Née en 1957 à Wuhan, Li Chi est médecin. Elle est également diplômée de la faculté de langue et de littérature chinoises de l'Université de Wuhan, et est une des fondatrices du mouvement néo-réaliste chinois.

triste vie

- Triste Vie (Fannao rensheng, 1987). Traduit du Chinois en 1998 par Shao Baoqing. 100 pages (Babel).

Le lecteur suit vingt-quatre heures dans la vie de Yin Jiahou, un ouvrier spécialisé dans l'utilisation de machines japonaises de haute technologie dans une usine métallurgique de pointe.
Dès le début du roman, il se fait houspiller par sa femme.
"Regarde donc autour de toi. Tu as déjà vu quelqu'un qui n'arrive pas à obtenir un logement avec dix-sept ans d'ancienneté ? Est-ce que c'est humain d'habiter un taudis pareil ? Non, c'est juste bon pour les cochons. Même ça, c'est moi qui l'ai décroché. Quand on est un homme, avec femme et enfant, au moins on trouve un trou pour les caser. Quelle chiffe molle ! Tu n'as rien d'un homme." (page 9).

Pas facile... Mais elle n'a pas tout à fait tort, sa femme. La vie, quand on se marche dessus faute de place, ne facilite pas la tranquillité du ménage.

D'ailleurs, on se rend vite compte que la vie use les sentiments :
"Yin sourit. Il n'arrivait plus à sourire de façon spontanée qu'avec son fils. C'était son seul refuge." (page 11).
Yin doit se lever très tôt pour aller au travail.

C'est la course, il faut ruser pour obtenir une place dans l'autobus, et ne pas rater le bac qui traverse le fleuve, sinon, c'est le retard assuré ! Qu'il est long, le chemin pour arriver au travail...

"Sur le large fleuve Yangtsé, le flot montant soulevait des vagues puissantes. Le bateau descendait le courant en fendant la houle, en direction de l'autre rive. Le soleil se levait à l'avant, tandis qu'à l'arrière un vol de mouettes blanches tournoyait dans le sillage du bateau. Qui ne souhaiterait profiter d'une aube aussi admirable ! Cependant aucun des passagers du bateau n'y prêtait la moindre attention. Accoudé au bastingage, une cigarette aux lèvres, Yin avait l'esprit aussi agité que l'eau qu'il contemplait." (pages 22-23).

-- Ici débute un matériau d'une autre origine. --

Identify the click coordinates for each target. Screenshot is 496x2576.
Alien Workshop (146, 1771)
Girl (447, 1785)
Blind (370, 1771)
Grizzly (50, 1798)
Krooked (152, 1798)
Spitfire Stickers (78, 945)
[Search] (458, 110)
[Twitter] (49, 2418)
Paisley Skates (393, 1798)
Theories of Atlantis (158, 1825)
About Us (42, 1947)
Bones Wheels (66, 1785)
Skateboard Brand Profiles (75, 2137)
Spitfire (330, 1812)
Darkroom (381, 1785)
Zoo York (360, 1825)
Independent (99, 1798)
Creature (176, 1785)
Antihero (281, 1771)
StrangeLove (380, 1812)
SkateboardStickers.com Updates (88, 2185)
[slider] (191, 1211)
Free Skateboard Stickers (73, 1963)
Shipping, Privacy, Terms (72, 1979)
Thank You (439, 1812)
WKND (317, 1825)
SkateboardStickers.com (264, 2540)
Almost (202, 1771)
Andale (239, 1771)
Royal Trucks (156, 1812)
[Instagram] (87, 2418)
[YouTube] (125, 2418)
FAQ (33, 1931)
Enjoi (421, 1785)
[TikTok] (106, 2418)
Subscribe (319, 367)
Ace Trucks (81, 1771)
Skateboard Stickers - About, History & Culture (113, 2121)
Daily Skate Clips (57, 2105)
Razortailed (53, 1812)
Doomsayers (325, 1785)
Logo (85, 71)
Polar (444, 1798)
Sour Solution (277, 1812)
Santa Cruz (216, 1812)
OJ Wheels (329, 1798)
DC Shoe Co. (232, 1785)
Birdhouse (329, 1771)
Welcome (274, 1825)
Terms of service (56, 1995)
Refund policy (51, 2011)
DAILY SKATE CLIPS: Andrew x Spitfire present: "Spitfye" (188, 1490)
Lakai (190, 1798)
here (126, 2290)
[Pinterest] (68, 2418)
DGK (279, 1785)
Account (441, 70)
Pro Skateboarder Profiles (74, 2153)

Sur le bac, on se connaît, on discute d'un peu tout, même de littérature, de poésie moderne. Bai, un ingénieur, s'exprime ainsi : "L'argent, ça pue toujours l'argent, répliqua-t-il. La vraie vie c'est la littérature, la poésie, les poètes. Quel plaisir matériel peut rivaliser avec ceux de l'esprit ?" (page 26).

Ce trajet est à comparer avec celui du retour, le soir : "Curieusement, si le matin on se rencontrait entre collègues, le soir on ne voyait sur le bateau pratiquement que des visages étrangers. Tous portaient sans exception le masque de l'ennui et de la lassitude." (page 80)

Il faut vite déposer le fils au jardin d'enfants, et hop hop, le travail !

Yali, une jolie stagiaire qui apprécie beaucoup Yin (rassurons-nous : il n'y a pas d'histoire d'amour à la gomme, seulement le devoir et les regrets, le rêve qui est phagocyté par la réalité) : "Mais vous, vous ne devriez pas continuer à vivre comme vous le faites maintenant. Votre vie est trop ennuyeuse, trop pénible. Vous méritez mieux que ça." (page 45).

"Triste vie" est le titre du roman. Et effectivement : "J'ai l'impression d'avoir raté ma vie", lui écrit un ami de l'époque où il avait été envoyé à la campagne, comme tant d'autres jeunes gens. "Ma femme qui, contrairement à nous, n'a pas connu la vie à la campagne s'en félicite. A mon avis, elle a tort. Il lui manque ce je-ne-sais-quoi que la vie d'alors a donné aux jeunes filles, et qui rend les femmes plus belles." (page 60).

"Les rêves idéalistes de l'adolescence disparaissent dès qu'on atteint l'âge adulte. Yin avait changé avec le reste de la société, partageant ses aspirations et ses soucis : les résultats de l'équipe de football chinoise dans le match de qualification pour la coupe du monde au Mexique, l'état du conflit sino-vietnamien, les succès des bombes biologiques dans le traitement du cancer, le prix des allumettes. En fait, conscient qu'il était d'être un homme ordinaire, vivant de ses bras et d'un salaire, il ne s'était jamais demandé s'il fallait regretter les rêves de la jeunesse. Comment aurait-il pu se permettre de rêver ! La vie avait passé si vite, semaine après semaine. Lorsque sa femme avait été enceinte, les couches n'étaient pas encore prêtes que son fils était déjà né.[...]- Les souvenirs appartiennent au passé, aussi vrai que l'amertume doit s'avaler en serrant les dents." (pages 62-63).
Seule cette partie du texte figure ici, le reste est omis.